• **WORK REQUEST**
Return only the lines from the one that contains "Task: Click the highlighted title input field" through the last line of the records below, exactly as they stand. Pictures are not part of the copy.

• **EXTRACTED ENTRIES**
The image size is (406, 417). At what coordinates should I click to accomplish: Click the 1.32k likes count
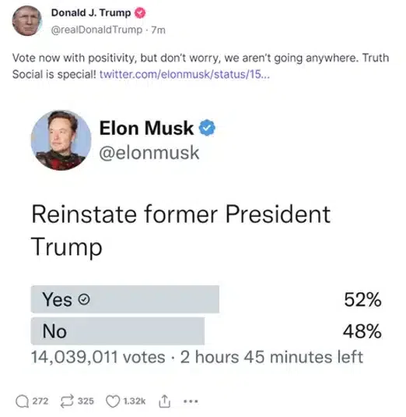[x=135, y=401]
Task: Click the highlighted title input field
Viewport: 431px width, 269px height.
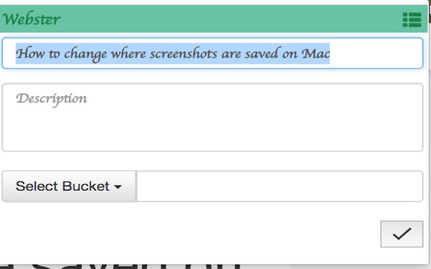Action: tap(212, 53)
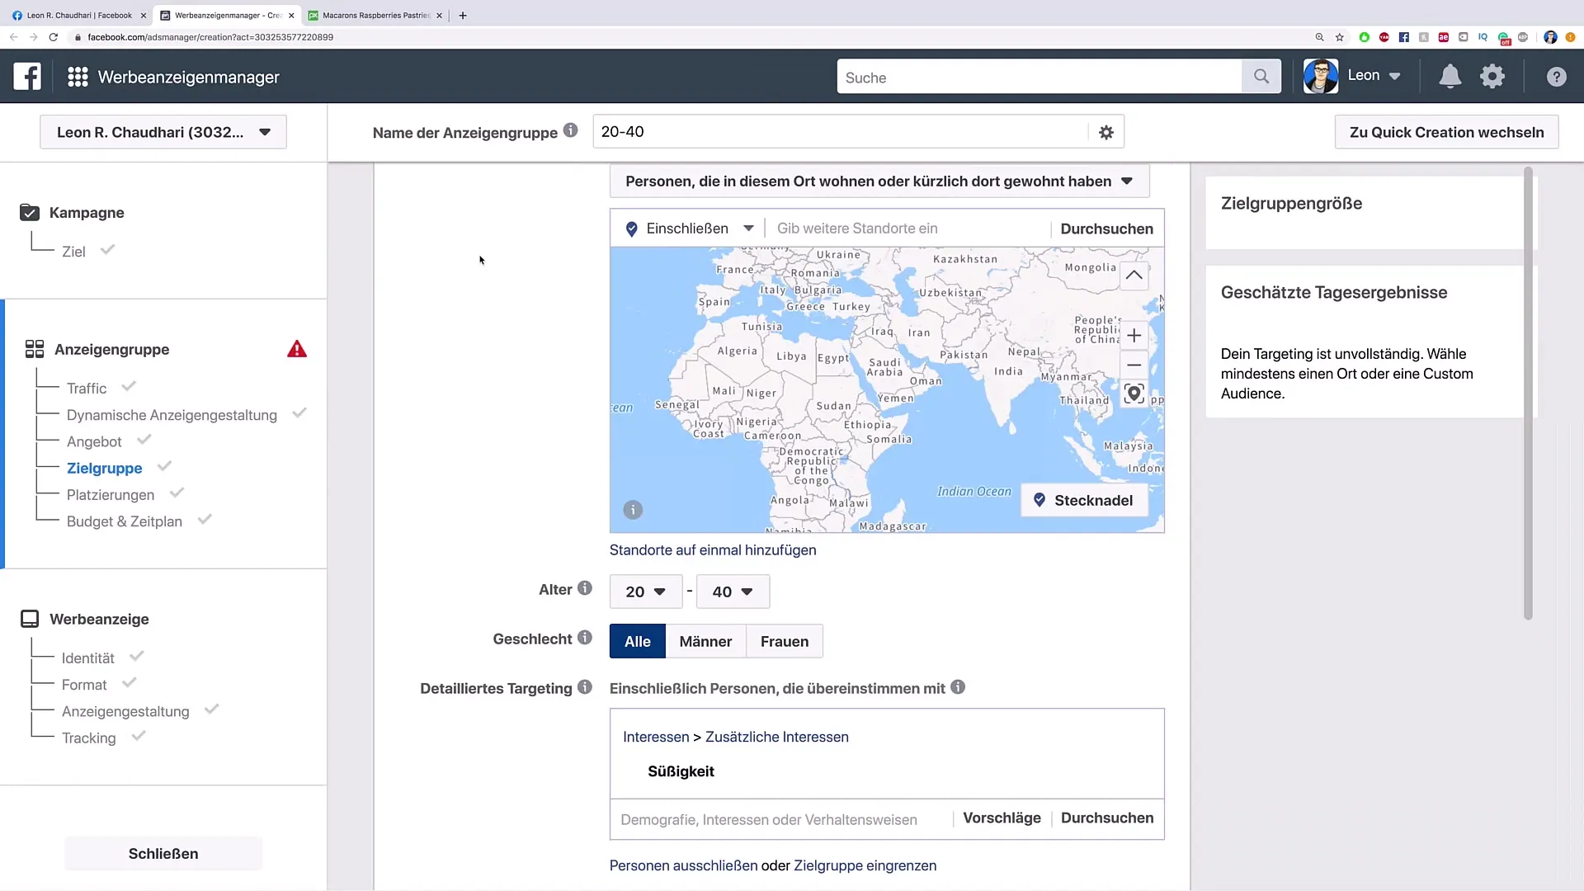The image size is (1584, 891).
Task: Expand the maximum age dropdown 40
Action: [x=731, y=591]
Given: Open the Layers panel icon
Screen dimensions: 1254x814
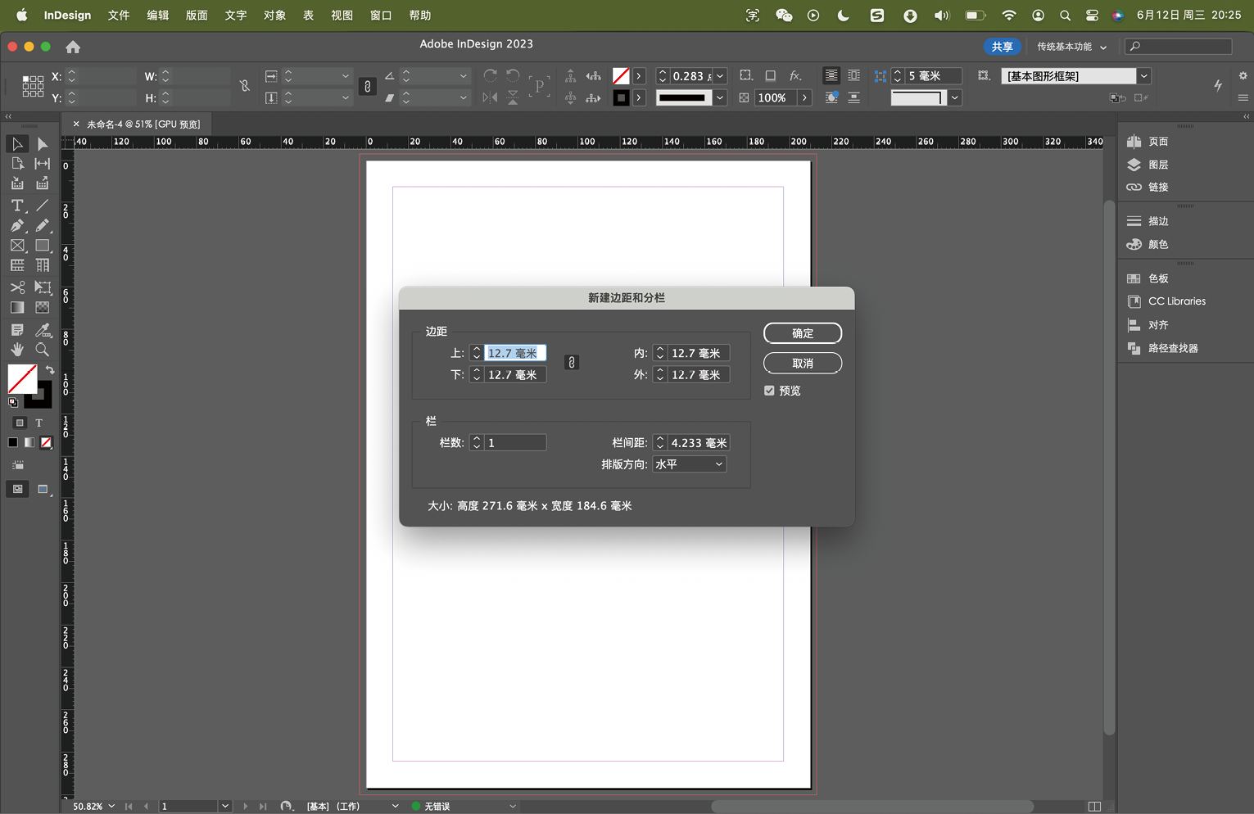Looking at the screenshot, I should pyautogui.click(x=1134, y=165).
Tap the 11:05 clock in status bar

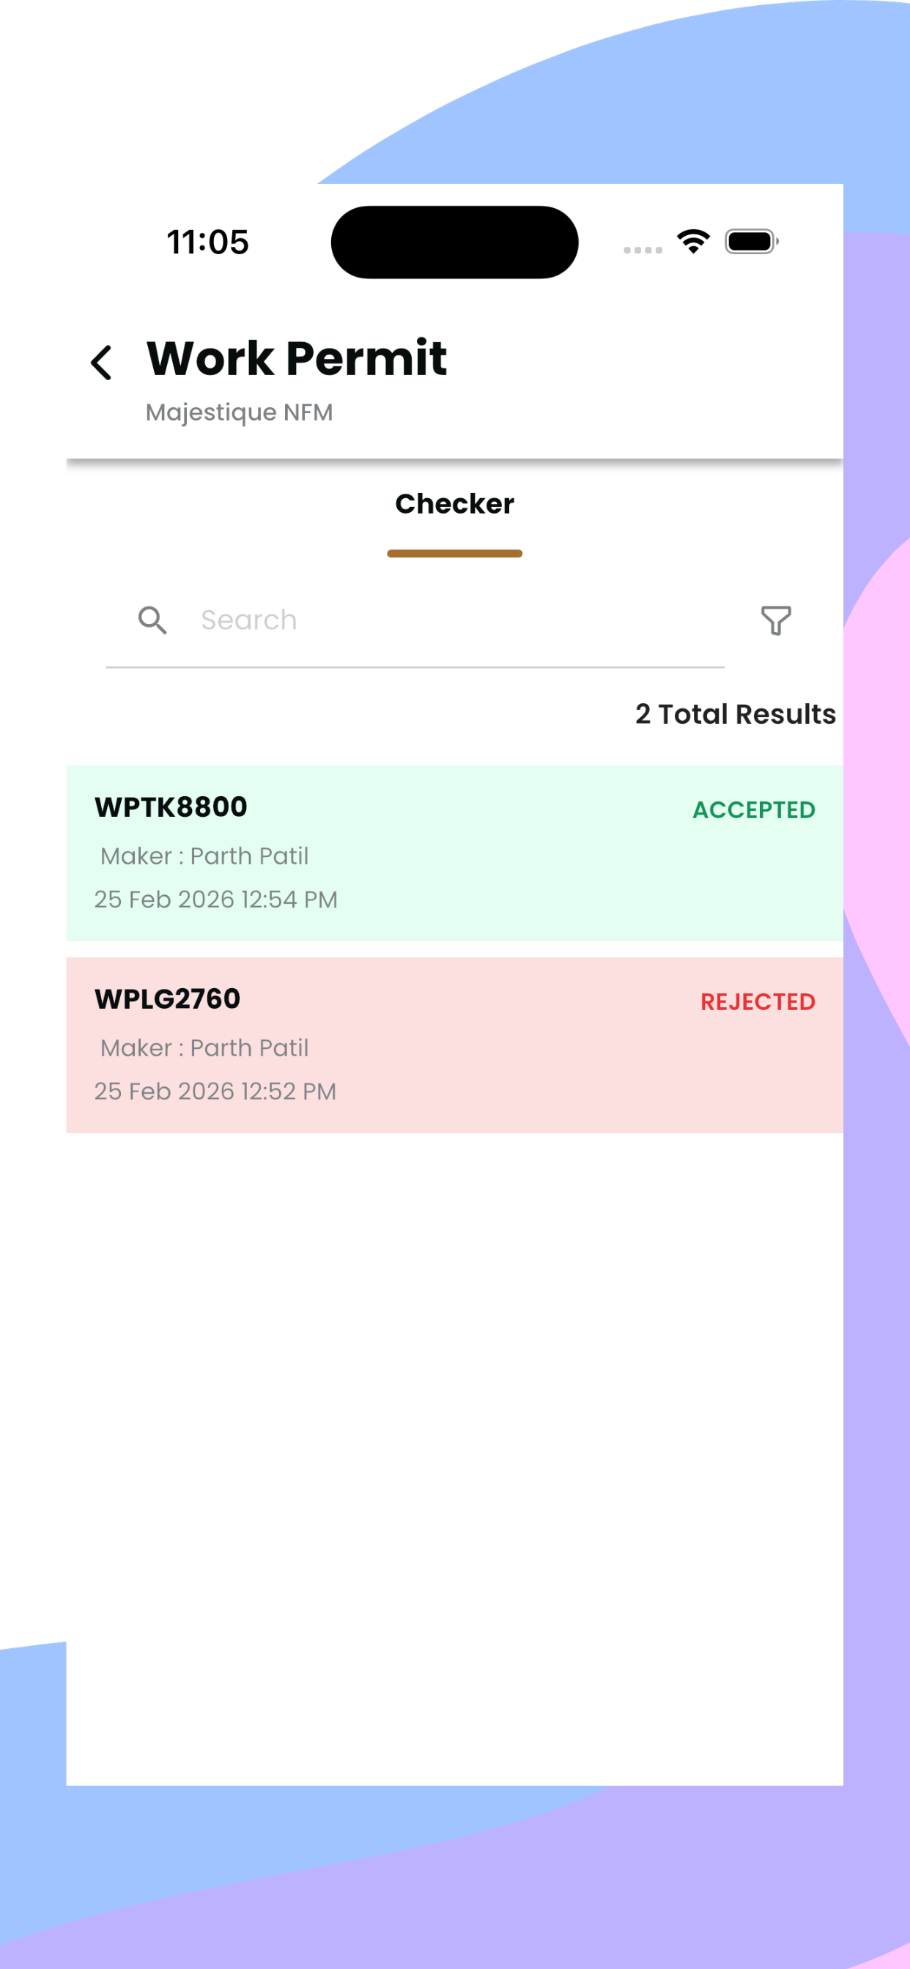(208, 242)
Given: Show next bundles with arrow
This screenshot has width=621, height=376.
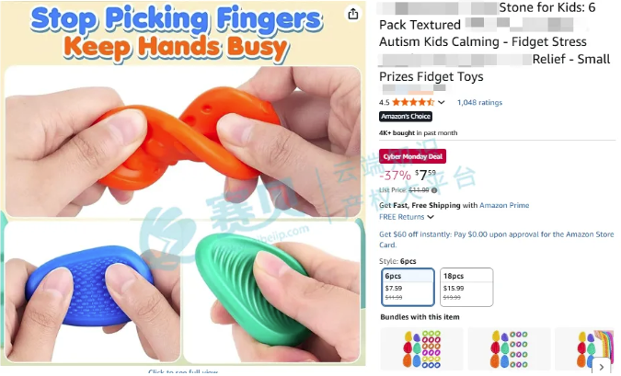Looking at the screenshot, I should click(x=601, y=367).
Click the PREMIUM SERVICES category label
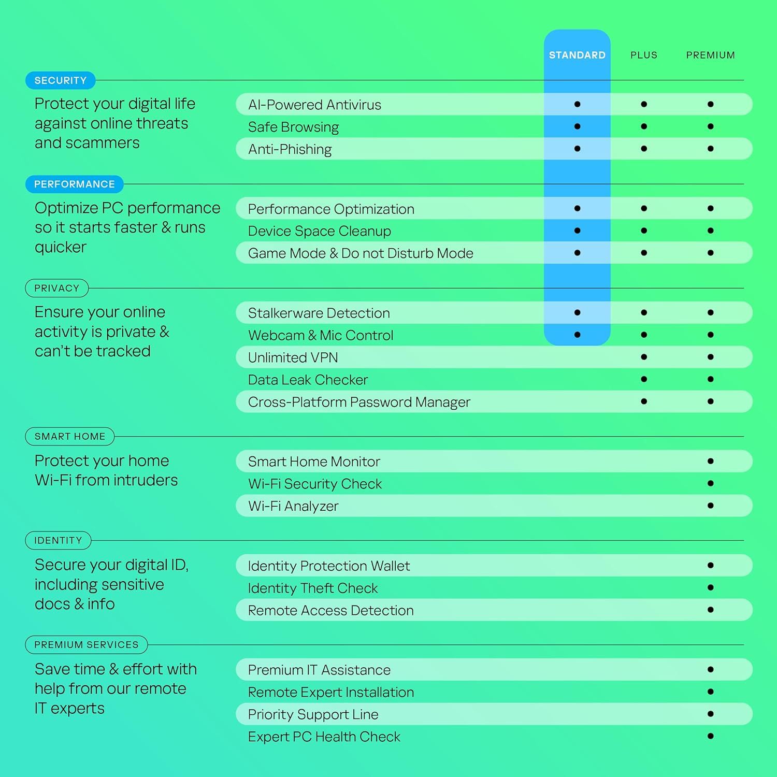The height and width of the screenshot is (777, 777). 86,644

• **ANSWER FOR THE TASK**
Task: Click the highlighted title input field
Viewport: 431px width, 269px height.
Action: tap(212, 53)
The image size is (1584, 891).
Task: Expand the maximum age dropdown 40
Action: [x=731, y=591]
Given: Open the Layers panel icon
Screen dimensions: 1254x814
Looking at the screenshot, I should pyautogui.click(x=1134, y=165).
Tap the 11:05 clock in status bar

(208, 242)
Given: Show next bundles with arrow
This screenshot has width=621, height=376.
Looking at the screenshot, I should click(x=601, y=367).
Click the PREMIUM SERVICES category label
The height and width of the screenshot is (777, 777). 86,644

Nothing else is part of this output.